#### Data entries:
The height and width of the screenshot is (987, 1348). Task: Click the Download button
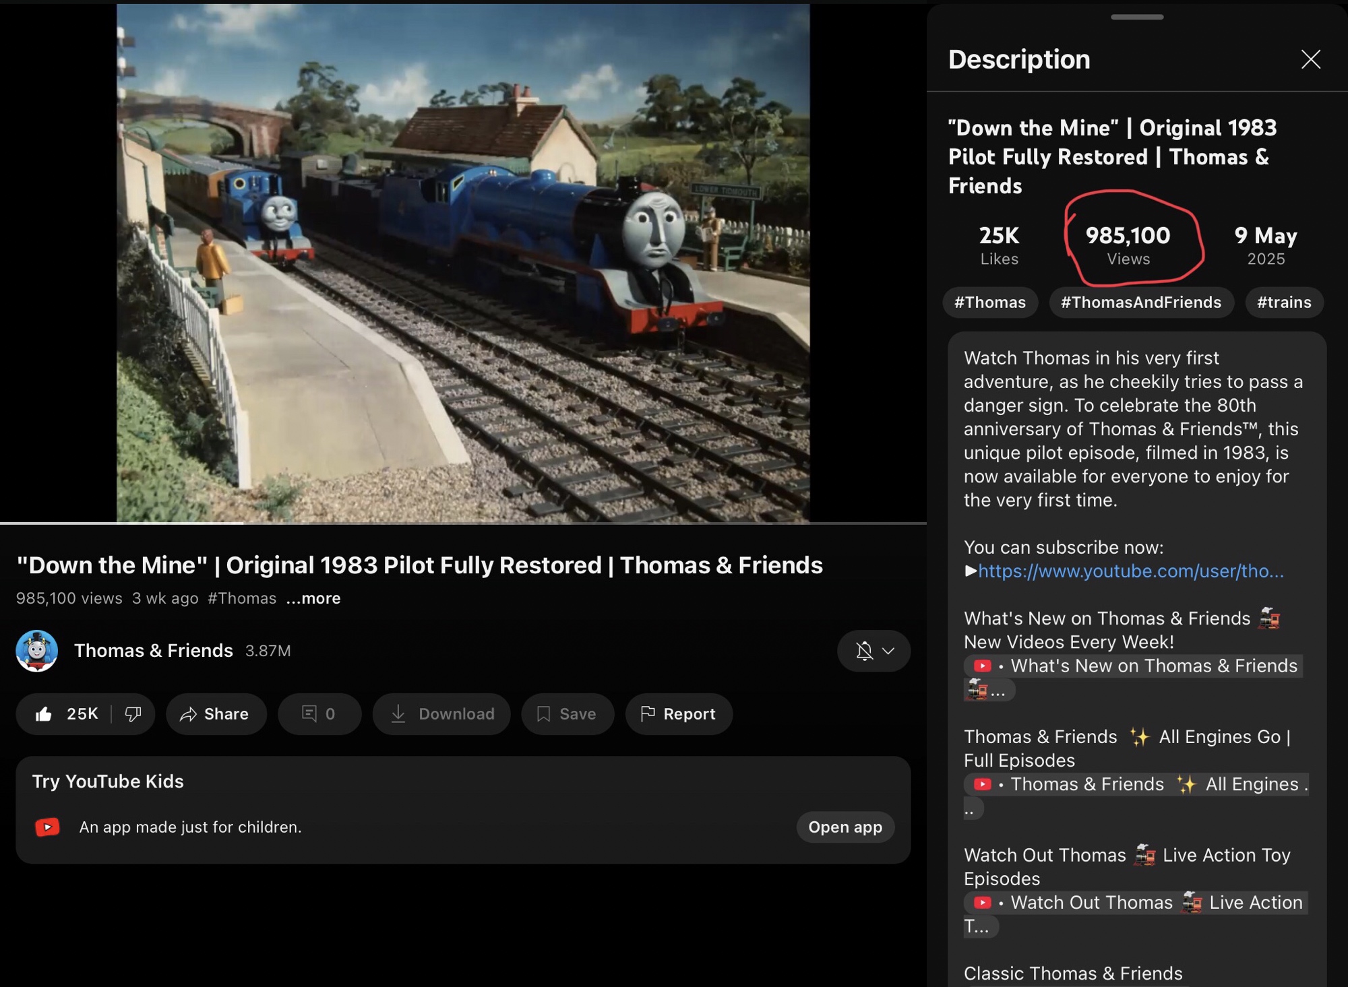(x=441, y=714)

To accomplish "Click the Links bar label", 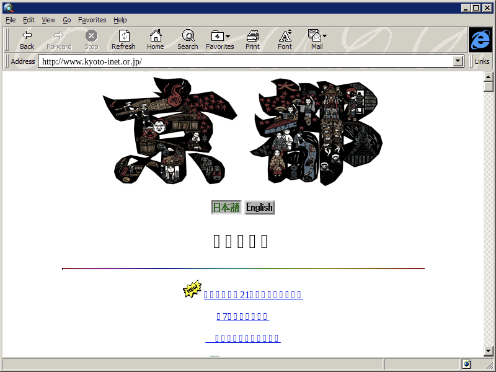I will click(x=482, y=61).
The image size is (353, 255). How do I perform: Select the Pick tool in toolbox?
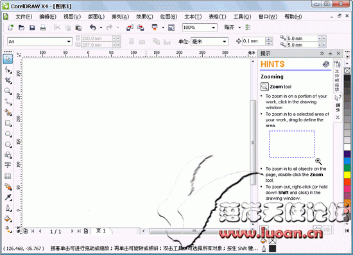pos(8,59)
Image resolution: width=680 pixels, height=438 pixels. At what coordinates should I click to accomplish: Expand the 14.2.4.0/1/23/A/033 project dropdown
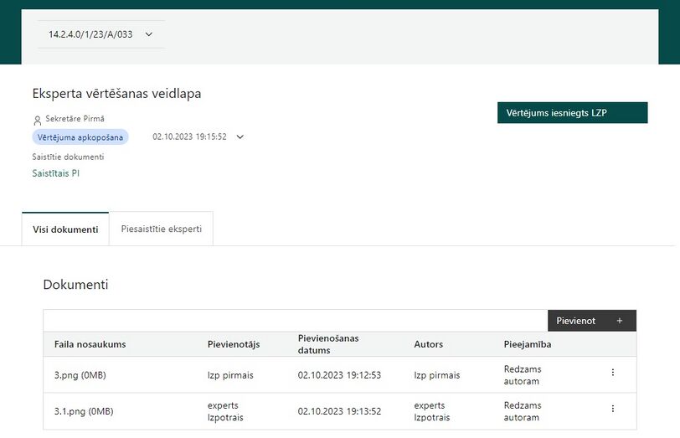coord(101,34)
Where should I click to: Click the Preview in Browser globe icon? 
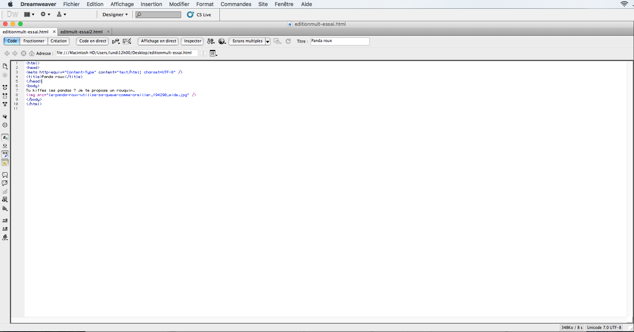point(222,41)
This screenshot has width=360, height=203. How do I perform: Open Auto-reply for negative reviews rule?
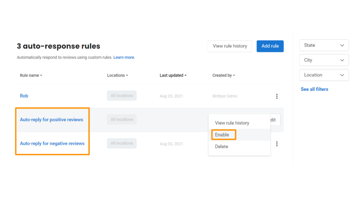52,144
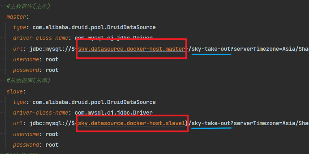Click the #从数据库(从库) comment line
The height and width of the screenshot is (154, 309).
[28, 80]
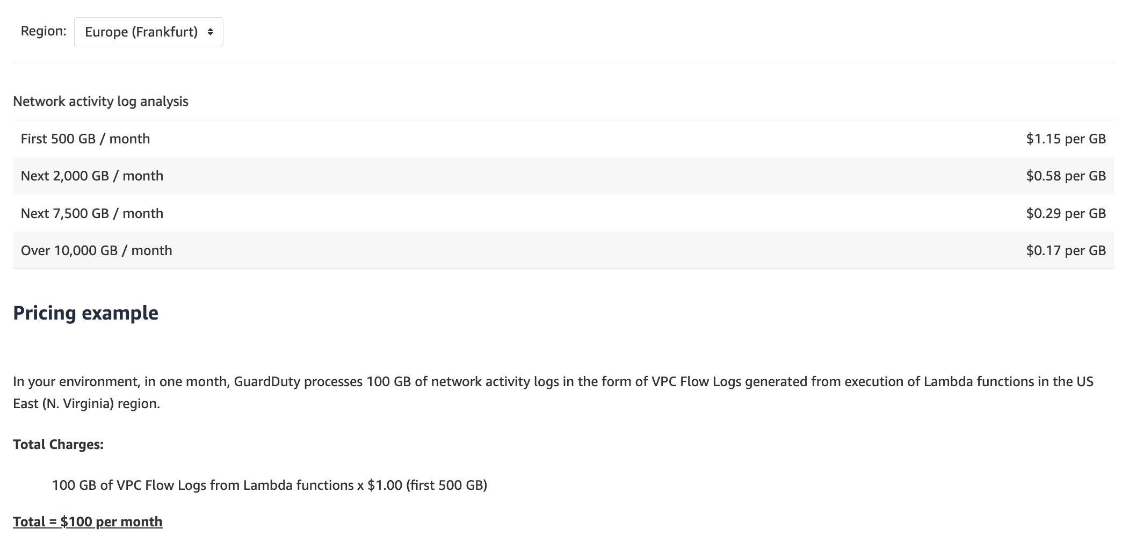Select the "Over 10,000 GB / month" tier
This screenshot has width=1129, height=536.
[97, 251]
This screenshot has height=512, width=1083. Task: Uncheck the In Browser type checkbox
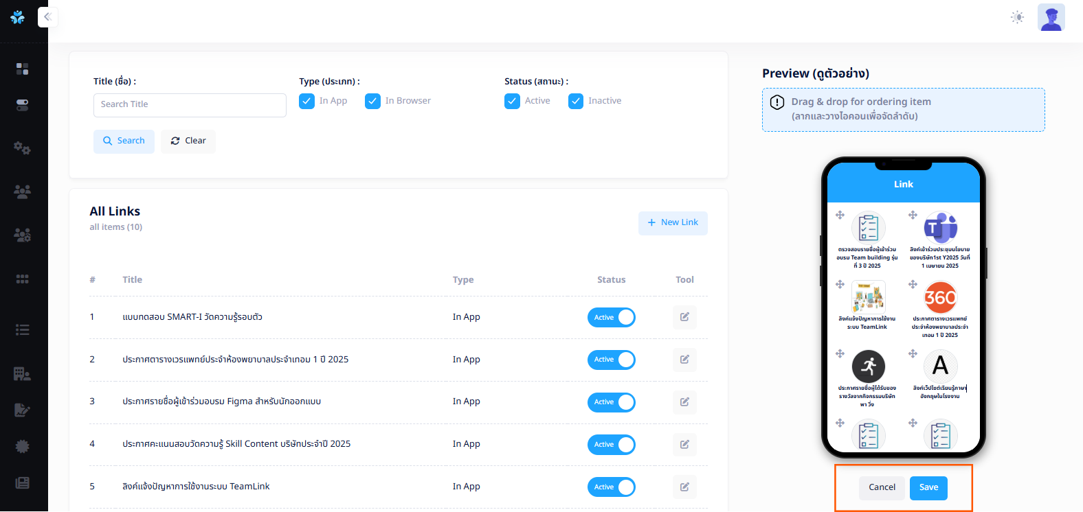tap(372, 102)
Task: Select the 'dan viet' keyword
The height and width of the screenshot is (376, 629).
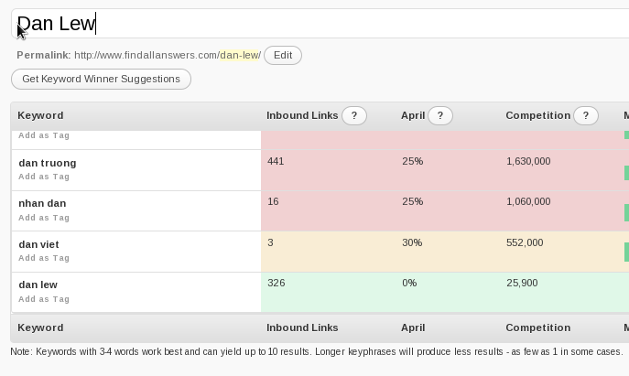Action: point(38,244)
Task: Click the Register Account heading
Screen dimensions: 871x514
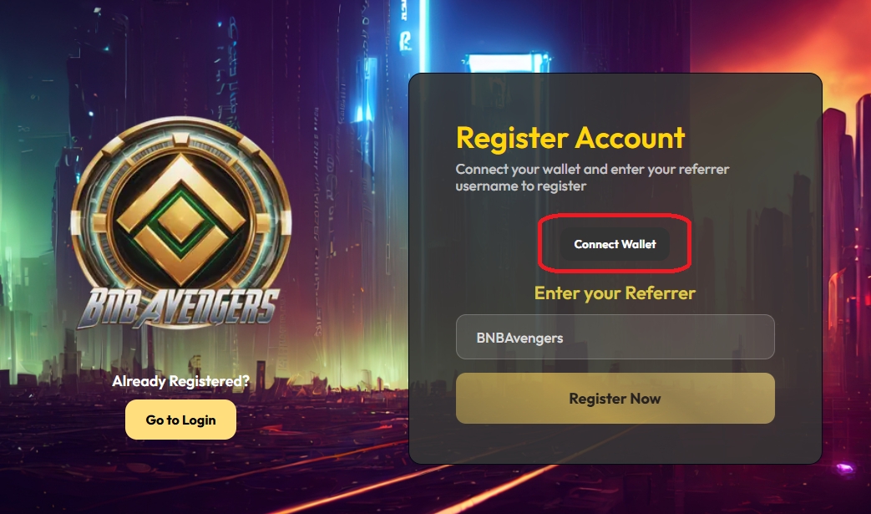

#### GOAL:
Reproduce the lines of the data from the one containing "Task: Select the 'dan viet' keyword" through the end of the data, inclusive, changing "heading" to "title" and keeping everything else unchanged. Omit the pictures from your answer.

#### ANSWER TO THIS TASK:
Task: Select the 'dan viet' keyword
The height and width of the screenshot is (376, 629).
Action: point(38,244)
Task: Click the Register Account title
Screen dimensions: 871x514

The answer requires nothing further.